_À FAIRE:_
A. Dans l'entretien sur Le Projet Conrad, pourquoi dit-on que la pièce relève du théâtre dans le théâtre ? Répondez en une à trois phrases.
B. Dans l'entretien sur Le Projet Conrad, résumez sous forme de liste le paragraphe qui commence par « Philippe Adrien : La proposition consiste » en gardant ses faits principaux.
C. Reprenez l'entretien sur Le Projet Conrad là où il s'arrête.

_EXTRAIT:_
·····
La Terrasse

"La culture est une résistance à la distraction" Pasolini

Théâtre - Entretien

Philippe Adrien

Philippe Adrien - Critique sortie Théâtre
Photo : Le metteur en scène Philippe Adrien Photo Lot

Publié le 10 septembre 2009

Tableau implacable et drolatique de la colonisation

Philippe Adrien crée Le Projet Conrad à partir d’Un avant-poste du progrès, nouvelle de l’auteur de Au cœur des Ténèbres sur les prémices de la colonisation en Afrique équatoriale à la fin du 19ème siècle. Une peinture acerbe de l’entreprise coloniale et de son humanité perdue. Aux colonisés d’hier succèdent les immigrés d’aujourd’hui, et les débats historiques ou intimes sont loin d’être clos.

« En toile de fond, l’ère industrielle et l’idéologie de l’occident chrétien : humanisme bien sûr, mais aussi esprit de conquête, avidité sans mesure, et cette idée que les blancs appartiennent à une race supérieure. »
 
Votre ProjetConrad relève du théâtre dans le théâtre. On y voit une compagnie en train d’adapter pour la scène la nouvelle de Joseph Conrad Un avant-poste du progrès.
Philippe Adrien : La proposition consiste à mettre en scène le travail théâtral aussi bien que l’adaptation de l’œuvre elle-même. La troupe est composée d’acteurs africains et européens. Le public assiste aux débats internes occasionnés par les questions liées au colonialisme et au racisme, aux répétitions de la pièce, puis à un premier filage. Cette idée a pris corps alors que j’étais au Congo Brazzaville et que je lisais la nouvelle de Joseph Conrad tout en admirant le spectacle du grand fleuve qui passait sous mes fenêtres. Un avant-poste du progrès, à la fois modeste et dramatique, est un schéma inaugural qui pose les figures et les conditions des prémices de la colonisation. En toile de fond, l’ère industrielle et l’idéologie de l’occident chrétien : humanisme bien sûr, mais aussi esprit de conquête, avidité sans mesure, et cette idée que les blancs appartiennent à une race supérieure.
·····
_LISTE DES DONNÉES:_

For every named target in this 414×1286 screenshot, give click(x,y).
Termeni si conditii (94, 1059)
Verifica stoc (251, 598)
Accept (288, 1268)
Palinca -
·····
_RÉPONSES:_
A. La pièce montre une compagnie d'acteurs africains et européens en train d'adapter pour la scène la nouvelle de Joseph Conrad Un avant-poste du progrès. Elle met ainsi en scène le travail théâtral autant que l'adaptation de l'œuvre. Le public suit les débats de la troupe sur le colonialisme et le racisme, les répétitions, puis un premier filage.

B.
- Le spectacle met en scène à la fois le travail théâtral et l'adaptation de la nouvelle.
- La troupe réunit des acteurs africains et européens.
- Le public voit les débats de la troupe sur le colonialisme et le racisme, les répétitions, puis un premier filage.
- L'idée est née au Congo Brazzaville, pendant que Philippe Adrien lisait la nouvelle face au grand fleuve.
- Un avant-poste du progrès, modeste et dramatique, montre les figures et les conditions des débuts de la colonisation.
- En toile de fond, on trouve l'ère industrielle et l'idéologie de l'Occident chrétien : l'humanisme, mais aussi l'esprit de conquête, une avidité sans mesure et l'idée d'une prétendue supériorité des Blancs.

C.
Comment débute la colonisation à la fin du 19ème siècle ?
Ph. A. : Dans les années 1880-1890, il n’y a sur les côtes africaines que des comptoirs et rien à l’intérieur, les Européens n’ont pénétré le continent que pour le beau motif de l’esclavage. À partir de cette époque pourtant, quelque chose de nouveau advient à la suite des expéditions de Stanley et autres. La Compagnie commerciale belge du Roi Léopold met en place cet avant-poste du progrès avec les velléités humanitaires qui accompagneront la colonisation : constructions d’écoles, d’hôpitaux, d’églises et évangélisation de la population. La nouvelle de Conrad est lapidaire et implacable, c’est une vision âpre et pessimiste de la nature humaine. On y voit surgir un projet consistant à anéantir cette race « inférieure », à « exterminer toutes ces brutes » ou encore « tous ces nègres, pour enfin pouvoir vivre ici ! ». 

Qui sont les Européens qui viennent s’installer sur les rives du fleuve africain ?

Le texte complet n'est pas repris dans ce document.